**TASK GOAL**
In the entries below, which lines run from the one containing "Youtube (1393, 2364)" to the one containing "Değerlendirmeler (0) [tab] (130, 1184)"? Copy exactly those lines, ends included, and no others.

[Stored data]
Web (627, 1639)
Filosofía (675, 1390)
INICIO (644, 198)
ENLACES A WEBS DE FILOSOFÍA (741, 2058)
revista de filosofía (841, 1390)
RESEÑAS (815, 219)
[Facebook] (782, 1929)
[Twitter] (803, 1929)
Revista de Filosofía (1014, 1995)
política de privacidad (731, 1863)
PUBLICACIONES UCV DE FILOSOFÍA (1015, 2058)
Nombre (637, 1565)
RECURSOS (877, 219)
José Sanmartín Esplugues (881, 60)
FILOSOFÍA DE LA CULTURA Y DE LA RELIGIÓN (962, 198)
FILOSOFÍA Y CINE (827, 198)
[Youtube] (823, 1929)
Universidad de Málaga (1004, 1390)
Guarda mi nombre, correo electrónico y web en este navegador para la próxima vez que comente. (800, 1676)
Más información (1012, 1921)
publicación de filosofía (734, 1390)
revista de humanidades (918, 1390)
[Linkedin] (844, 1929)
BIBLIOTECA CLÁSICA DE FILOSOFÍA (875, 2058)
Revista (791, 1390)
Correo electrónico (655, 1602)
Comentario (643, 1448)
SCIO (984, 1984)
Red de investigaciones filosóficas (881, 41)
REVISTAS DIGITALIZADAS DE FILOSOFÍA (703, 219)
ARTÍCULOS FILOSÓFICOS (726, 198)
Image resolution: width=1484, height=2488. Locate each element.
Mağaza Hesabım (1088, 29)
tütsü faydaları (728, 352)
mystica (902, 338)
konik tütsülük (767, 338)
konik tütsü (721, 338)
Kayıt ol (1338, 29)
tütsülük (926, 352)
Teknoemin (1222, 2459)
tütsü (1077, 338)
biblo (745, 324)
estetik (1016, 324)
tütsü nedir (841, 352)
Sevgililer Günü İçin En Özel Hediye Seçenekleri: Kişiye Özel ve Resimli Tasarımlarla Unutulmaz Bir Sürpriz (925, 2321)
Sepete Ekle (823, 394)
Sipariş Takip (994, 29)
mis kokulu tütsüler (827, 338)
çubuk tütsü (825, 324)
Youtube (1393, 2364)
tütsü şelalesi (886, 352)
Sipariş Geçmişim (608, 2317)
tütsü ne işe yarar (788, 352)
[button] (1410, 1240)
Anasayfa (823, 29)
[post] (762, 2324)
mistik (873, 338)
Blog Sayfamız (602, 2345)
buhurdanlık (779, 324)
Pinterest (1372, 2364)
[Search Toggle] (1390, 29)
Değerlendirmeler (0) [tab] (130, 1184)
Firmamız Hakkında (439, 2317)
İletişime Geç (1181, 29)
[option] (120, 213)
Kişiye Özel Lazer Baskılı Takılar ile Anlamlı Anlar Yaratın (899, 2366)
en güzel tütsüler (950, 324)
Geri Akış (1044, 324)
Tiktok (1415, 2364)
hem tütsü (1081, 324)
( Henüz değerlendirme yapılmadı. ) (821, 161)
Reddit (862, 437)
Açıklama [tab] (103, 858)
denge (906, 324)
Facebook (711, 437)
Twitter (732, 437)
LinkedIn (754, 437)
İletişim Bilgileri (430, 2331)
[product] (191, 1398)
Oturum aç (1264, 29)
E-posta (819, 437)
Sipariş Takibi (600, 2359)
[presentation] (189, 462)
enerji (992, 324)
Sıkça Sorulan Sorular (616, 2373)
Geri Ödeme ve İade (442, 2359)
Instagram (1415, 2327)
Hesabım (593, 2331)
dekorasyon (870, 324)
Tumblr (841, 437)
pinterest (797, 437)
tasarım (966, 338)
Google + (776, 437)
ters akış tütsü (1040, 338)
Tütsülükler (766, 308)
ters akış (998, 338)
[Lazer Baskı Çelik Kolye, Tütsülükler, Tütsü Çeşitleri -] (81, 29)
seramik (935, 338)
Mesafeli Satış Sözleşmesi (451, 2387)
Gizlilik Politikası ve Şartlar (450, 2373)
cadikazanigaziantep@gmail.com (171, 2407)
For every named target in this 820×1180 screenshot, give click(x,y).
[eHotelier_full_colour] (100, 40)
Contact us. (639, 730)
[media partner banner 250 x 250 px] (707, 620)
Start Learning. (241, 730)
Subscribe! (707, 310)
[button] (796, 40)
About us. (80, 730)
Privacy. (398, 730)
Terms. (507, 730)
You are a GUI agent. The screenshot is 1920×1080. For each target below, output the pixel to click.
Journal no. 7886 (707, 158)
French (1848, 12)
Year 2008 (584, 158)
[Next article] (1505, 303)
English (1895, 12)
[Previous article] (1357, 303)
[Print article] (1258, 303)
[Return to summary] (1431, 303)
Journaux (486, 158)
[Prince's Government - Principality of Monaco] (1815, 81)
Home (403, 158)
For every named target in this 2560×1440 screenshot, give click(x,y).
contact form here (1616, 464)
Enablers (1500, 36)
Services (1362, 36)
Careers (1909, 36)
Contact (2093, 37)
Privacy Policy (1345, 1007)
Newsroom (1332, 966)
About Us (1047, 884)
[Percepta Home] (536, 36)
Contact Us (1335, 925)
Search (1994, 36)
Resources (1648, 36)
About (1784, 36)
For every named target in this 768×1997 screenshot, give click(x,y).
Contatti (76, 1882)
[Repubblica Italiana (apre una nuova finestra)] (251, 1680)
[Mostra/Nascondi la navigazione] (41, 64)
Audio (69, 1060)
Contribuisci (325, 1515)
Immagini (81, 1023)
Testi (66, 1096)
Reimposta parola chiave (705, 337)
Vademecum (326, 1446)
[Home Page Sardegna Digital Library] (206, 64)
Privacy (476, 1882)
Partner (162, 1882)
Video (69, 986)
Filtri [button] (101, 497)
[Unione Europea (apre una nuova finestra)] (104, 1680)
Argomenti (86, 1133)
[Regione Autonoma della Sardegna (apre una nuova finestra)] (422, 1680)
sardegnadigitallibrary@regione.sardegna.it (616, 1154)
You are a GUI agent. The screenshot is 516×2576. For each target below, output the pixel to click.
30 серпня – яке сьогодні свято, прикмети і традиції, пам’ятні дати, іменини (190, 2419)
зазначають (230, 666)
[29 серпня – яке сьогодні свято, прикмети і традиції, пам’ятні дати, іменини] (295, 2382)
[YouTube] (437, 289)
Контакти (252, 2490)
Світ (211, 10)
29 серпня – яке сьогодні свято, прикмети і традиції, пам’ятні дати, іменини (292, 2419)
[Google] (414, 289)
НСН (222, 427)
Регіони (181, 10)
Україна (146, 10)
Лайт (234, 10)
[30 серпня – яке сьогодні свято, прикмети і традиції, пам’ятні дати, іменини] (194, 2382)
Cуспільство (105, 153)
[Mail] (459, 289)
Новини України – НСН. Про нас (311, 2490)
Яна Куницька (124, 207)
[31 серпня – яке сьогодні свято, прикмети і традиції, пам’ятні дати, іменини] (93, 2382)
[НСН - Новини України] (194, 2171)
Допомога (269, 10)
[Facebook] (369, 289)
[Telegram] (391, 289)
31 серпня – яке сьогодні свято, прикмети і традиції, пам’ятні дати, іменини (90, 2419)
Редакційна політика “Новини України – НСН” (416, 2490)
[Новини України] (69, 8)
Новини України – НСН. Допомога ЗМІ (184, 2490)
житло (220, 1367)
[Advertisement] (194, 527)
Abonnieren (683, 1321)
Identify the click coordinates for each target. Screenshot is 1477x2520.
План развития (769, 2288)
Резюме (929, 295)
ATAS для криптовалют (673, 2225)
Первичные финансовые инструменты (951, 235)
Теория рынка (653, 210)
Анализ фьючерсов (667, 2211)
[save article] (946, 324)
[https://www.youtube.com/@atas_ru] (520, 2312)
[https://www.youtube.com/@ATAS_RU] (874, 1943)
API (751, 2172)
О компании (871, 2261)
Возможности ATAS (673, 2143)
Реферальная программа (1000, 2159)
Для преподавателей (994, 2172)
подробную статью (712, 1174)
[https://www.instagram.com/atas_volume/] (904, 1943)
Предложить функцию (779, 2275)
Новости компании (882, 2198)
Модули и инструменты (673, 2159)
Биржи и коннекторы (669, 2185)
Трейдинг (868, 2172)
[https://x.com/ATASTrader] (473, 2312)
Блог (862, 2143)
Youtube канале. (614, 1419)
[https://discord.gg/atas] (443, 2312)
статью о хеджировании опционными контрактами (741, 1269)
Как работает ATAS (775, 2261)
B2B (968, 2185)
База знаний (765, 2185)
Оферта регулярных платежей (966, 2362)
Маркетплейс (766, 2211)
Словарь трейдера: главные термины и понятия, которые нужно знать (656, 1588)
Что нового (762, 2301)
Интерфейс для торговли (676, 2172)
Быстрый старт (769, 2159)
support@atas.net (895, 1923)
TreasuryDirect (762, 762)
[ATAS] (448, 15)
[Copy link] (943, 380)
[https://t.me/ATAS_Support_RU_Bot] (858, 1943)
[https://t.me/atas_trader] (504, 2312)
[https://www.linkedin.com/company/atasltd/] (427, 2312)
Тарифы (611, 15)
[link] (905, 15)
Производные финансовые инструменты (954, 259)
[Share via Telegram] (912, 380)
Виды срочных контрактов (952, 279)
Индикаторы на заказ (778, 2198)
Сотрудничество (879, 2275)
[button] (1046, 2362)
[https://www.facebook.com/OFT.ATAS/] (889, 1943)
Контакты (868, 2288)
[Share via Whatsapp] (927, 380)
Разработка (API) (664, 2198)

**EXERCISE SOLUTION**
Youtube (1393, 2364)
tütsü şelalesi (886, 352)
Sipariş Geçmişim (608, 2317)
tütsü ne işe yarar (788, 352)
[button] (1410, 1240)
Anasayfa (823, 29)
[post] (762, 2324)
mistik (873, 338)
Blog Sayfamız (602, 2345)
buhurdanlık (779, 324)
Pinterest (1372, 2364)
[Search Toggle] (1390, 29)
Değerlendirmeler (0) [tab] (130, 1184)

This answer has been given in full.